[STATED EXERCISE] Change each "At what coordinates should I click to accomplish" in the rows below to "Which point should I click to accomplish", and reproduce the rows with nothing else altered.

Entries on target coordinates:
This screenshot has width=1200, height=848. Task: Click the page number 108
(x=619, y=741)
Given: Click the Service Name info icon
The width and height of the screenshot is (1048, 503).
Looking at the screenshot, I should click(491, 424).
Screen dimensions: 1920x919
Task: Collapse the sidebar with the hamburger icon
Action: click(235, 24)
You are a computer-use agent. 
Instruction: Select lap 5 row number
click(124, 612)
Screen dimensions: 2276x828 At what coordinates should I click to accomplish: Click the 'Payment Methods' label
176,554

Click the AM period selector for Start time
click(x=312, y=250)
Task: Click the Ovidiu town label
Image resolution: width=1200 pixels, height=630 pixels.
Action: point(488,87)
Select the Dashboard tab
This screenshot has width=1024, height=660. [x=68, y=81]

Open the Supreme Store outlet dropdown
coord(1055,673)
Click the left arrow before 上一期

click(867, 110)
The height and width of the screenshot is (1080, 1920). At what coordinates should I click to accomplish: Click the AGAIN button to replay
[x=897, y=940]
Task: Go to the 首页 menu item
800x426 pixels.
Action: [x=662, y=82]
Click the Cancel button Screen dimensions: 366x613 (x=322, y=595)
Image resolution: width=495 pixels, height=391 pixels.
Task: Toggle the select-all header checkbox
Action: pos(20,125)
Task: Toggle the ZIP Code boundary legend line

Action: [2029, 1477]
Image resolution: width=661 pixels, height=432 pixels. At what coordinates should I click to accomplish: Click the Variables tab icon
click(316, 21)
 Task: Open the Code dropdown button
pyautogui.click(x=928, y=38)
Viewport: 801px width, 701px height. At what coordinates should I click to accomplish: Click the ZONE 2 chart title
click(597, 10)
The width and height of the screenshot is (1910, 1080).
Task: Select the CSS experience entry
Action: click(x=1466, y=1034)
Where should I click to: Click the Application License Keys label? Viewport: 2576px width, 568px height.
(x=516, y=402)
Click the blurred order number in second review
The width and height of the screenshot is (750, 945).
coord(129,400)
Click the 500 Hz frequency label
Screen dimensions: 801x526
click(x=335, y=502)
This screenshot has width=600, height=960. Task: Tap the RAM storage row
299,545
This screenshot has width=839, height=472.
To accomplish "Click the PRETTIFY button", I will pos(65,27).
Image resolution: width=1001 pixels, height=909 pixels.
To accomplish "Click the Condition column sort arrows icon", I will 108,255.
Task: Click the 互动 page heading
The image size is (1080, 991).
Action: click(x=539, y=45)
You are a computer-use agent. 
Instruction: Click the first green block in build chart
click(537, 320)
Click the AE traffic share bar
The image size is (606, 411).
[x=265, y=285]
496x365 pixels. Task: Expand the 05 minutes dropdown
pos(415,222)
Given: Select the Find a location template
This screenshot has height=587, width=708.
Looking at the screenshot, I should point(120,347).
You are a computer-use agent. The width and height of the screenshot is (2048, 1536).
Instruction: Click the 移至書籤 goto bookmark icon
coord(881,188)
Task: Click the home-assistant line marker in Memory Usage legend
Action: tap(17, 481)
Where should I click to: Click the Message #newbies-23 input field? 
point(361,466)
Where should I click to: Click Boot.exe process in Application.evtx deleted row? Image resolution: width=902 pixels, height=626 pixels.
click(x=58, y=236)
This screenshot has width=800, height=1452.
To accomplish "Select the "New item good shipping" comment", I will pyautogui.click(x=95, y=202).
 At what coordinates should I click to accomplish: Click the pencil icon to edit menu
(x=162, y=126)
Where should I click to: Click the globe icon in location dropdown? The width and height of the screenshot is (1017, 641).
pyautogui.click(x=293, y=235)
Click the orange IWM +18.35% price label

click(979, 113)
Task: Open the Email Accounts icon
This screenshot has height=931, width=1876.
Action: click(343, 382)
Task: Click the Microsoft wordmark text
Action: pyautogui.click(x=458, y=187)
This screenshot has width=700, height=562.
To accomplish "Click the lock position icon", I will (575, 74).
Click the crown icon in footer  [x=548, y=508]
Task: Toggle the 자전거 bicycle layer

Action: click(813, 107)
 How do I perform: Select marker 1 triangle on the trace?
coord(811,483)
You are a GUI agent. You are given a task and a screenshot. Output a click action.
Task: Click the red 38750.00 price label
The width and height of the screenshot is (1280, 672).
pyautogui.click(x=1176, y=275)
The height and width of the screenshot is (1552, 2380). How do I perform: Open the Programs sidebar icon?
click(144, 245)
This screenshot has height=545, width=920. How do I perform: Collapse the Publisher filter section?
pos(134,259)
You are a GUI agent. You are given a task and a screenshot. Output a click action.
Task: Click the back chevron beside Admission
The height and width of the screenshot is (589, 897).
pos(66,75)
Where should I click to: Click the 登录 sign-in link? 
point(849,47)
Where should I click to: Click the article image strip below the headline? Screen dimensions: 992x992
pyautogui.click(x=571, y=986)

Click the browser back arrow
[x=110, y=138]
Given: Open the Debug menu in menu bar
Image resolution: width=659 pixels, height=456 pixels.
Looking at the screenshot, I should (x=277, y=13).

[RIGHT ANSWER]
This screenshot has width=1200, height=848. Task: Click the page number 108
(x=619, y=741)
Given: Click the Service Name info icon
The width and height of the screenshot is (1048, 503).
Looking at the screenshot, I should click(491, 424).
Screen dimensions: 1920x919
Task: Collapse the sidebar with the hamburger icon
Action: click(235, 24)
You are a computer-use agent. 
Instruction: Select lap 5 row number
click(124, 612)
Screen dimensions: 2276x828 Which point should I click to accomplish: Click the 'Payment Methods' label
176,554

Click the AM period selector for Start time
click(x=312, y=250)
Task: Click the Ovidiu town label
Image resolution: width=1200 pixels, height=630 pixels.
Action: point(488,87)
Select the Dashboard tab
This screenshot has width=1024, height=660. [x=68, y=81]

Open the Supreme Store outlet dropdown
coord(1055,673)
Click the left arrow before 上一期

click(867, 110)
The height and width of the screenshot is (1080, 1920). Which point should I click to accomplish: Click the AGAIN button to replay
[x=897, y=940]
Task: Go to the 首页 menu item
800x426 pixels.
Action: [x=662, y=82]
Click the Cancel button Screen dimensions: 366x613 (x=322, y=595)
Image resolution: width=495 pixels, height=391 pixels.
Task: Toggle the select-all header checkbox
Action: pos(20,125)
Task: Toggle the ZIP Code boundary legend line

Action: [2029, 1477]
Image resolution: width=661 pixels, height=432 pixels. Which point should I click to accomplish: Click the Variables tab icon
click(316, 21)
 Task: Open the Code dropdown button
pyautogui.click(x=928, y=38)
Viewport: 801px width, 701px height. Which point should I click to accomplish: Click the ZONE 2 chart title
click(597, 10)
The width and height of the screenshot is (1910, 1080).
Task: Select the CSS experience entry
Action: click(x=1466, y=1034)
Where should I click to: Click the Application License Keys label? Viewport: 2576px width, 568px height.
(x=516, y=402)
Click the blurred order number in second review
The width and height of the screenshot is (750, 945).
coord(129,400)
Click the 500 Hz frequency label
Screen dimensions: 801x526
click(x=335, y=502)
This screenshot has width=600, height=960. Task: Tap the RAM storage row
299,545
This screenshot has width=839, height=472.
To accomplish "Click the PRETTIFY button", I will pos(65,27).
Image resolution: width=1001 pixels, height=909 pixels.
To accomplish "Click the Condition column sort arrows icon", I will 108,255.
Task: Click the 互动 page heading
The image size is (1080, 991).
Action: click(x=539, y=45)
You are a computer-use agent. 
Instruction: Click the first green block in build chart
click(537, 320)
Click the AE traffic share bar
The image size is (606, 411).
[x=265, y=285]
496x365 pixels. Task: Expand the 05 minutes dropdown
pos(415,222)
Given: Select the Find a location template
This screenshot has height=587, width=708.
Looking at the screenshot, I should point(120,347).
You are a computer-use agent. The width and height of the screenshot is (2048, 1536).
Instruction: Click the 移至書籤 goto bookmark icon
coord(881,188)
Task: Click the home-assistant line marker in Memory Usage legend
Action: tap(17, 481)
Where should I click to: Click the Message #newbies-23 input field? 
point(361,466)
Where should I click to: Click Boot.exe process in Application.evtx deleted row? Image resolution: width=902 pixels, height=626 pixels.
click(x=58, y=236)
This screenshot has width=800, height=1452.
To accomplish "Select the "New item good shipping" comment", I will pyautogui.click(x=95, y=202).
 Which point should I click to accomplish: Click the pencil icon to edit menu
(x=162, y=126)
Where should I click to: Click the globe icon in location dropdown? The width and height of the screenshot is (1017, 641).
pyautogui.click(x=293, y=235)
Click the orange IWM +18.35% price label

click(979, 113)
Task: Open the Email Accounts icon
This screenshot has height=931, width=1876.
Action: click(343, 382)
Task: Click the Microsoft wordmark text
Action: pyautogui.click(x=458, y=187)
This screenshot has width=700, height=562.
To accomplish "Click the lock position icon", I will (575, 74).
Click the crown icon in footer  [x=548, y=508]
Task: Toggle the 자전거 bicycle layer

Action: click(813, 107)
 How do I perform: Select marker 1 triangle on the trace?
coord(811,483)
You are a GUI agent. You are given a task and a screenshot. Output a click action.
Task: Click the red 38750.00 price label
The width and height of the screenshot is (1280, 672).
pyautogui.click(x=1176, y=275)
The height and width of the screenshot is (1552, 2380). How do I perform: Open the Programs sidebar icon?
click(144, 245)
This screenshot has height=545, width=920. How do I perform: Collapse the Publisher filter section?
pos(134,259)
You are a GUI agent. You are given a task and a screenshot. Output a click action.
Task: Click the back chevron beside Admission
The height and width of the screenshot is (589, 897).
pos(66,75)
Where should I click to: Click the 登录 sign-in link? 
point(849,47)
Where should I click to: Click the article image strip below the headline? Screen dimensions: 992x992
pyautogui.click(x=571, y=986)

Click the browser back arrow
[x=110, y=138]
Given: Open the Debug menu in menu bar
Image resolution: width=659 pixels, height=456 pixels.
Looking at the screenshot, I should (x=277, y=13).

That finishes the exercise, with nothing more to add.